The Clarion: The accessible musical instrument trying to find its soul

The Clarion

Music is said to be a language that transcends all others. But traditional instruments are not always as inclusive as they could be. Now, another instrument is about to open up the music scene like no other as it is officially recognised by the classical music world.

Alessandro Vazzana, 26, has been playing music since he was five years old. First the piano, then guitar and drums.

Disabled since birth, he uses an electric wheelchair and has seen a decline in his ability to use his hands. He has Fragile X syndrome resulting in a learning disability which can impact communication, but not his love for music.

When playing his instruments became too physically challenging, he was introduced to the Clarion – an entirely digital instrument which made music accessible once again.

The Clarion is essentially software which can mimic the sound of any instrument you desire and works on technology including iPads, but this doesn’t make it a lesser instrument.

Barry Farrimond-Chuong from Open Up Music is one of the designers behind it and describes the Clarion as “software in the same way that a violin is made of wood”.

“Most musical instruments require two hands and ten very dexterous fingers to play,” he told the Access All podcast. But with the Clarion, you play with the “part of the body that you have the most agency and control over”. That could be eyes, hands, joysticks or even one leg with the help of motion cameras.
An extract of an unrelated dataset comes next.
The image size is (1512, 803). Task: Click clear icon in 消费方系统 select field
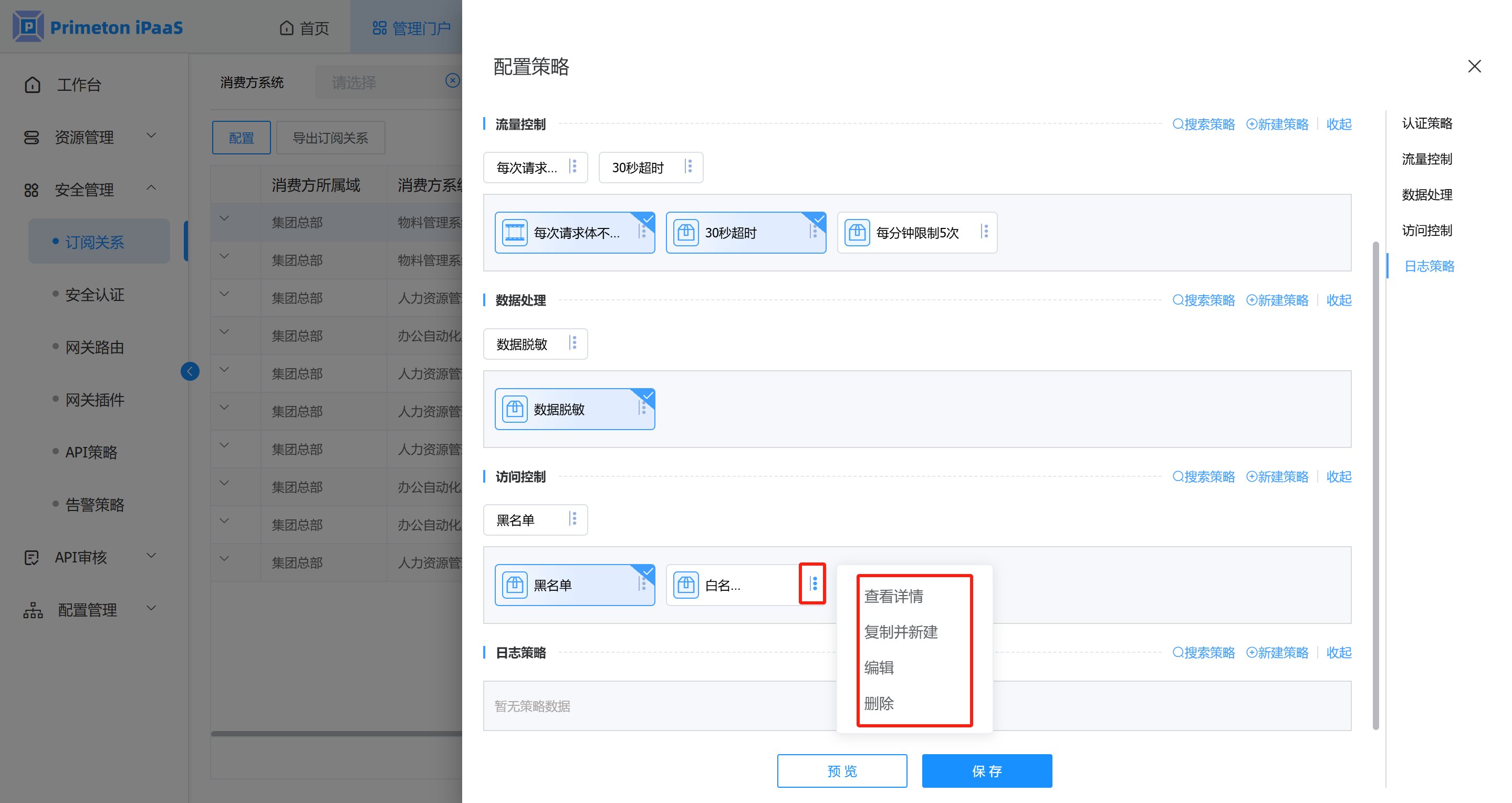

“For some young musicians this is the difference between being in control or just being passive recipients of music,” he says.

Allessandro uses head movement to control a wireless pointing device. He is considered one of the best Clarion players and has already performed at London’s Barbican and with the Bournemouth Symphony Orchestra.

“I enjoy playing great music with others,” Alessandro says. “Being part of the group is amazing.”
Rather than using traditional music scores, players create their own visual representation, building up music in blocks with added nuance . The bottom of a block might be quiet, the top loud and individuals can add vibrato and other flourishes as they go, requiring skill and practice.

It might be pre-programmed, but the Clarion is played in real time with the “same sense of jeopardy that you get with a conventional musical instrument,” Barry says. “You can hear any mistakes.”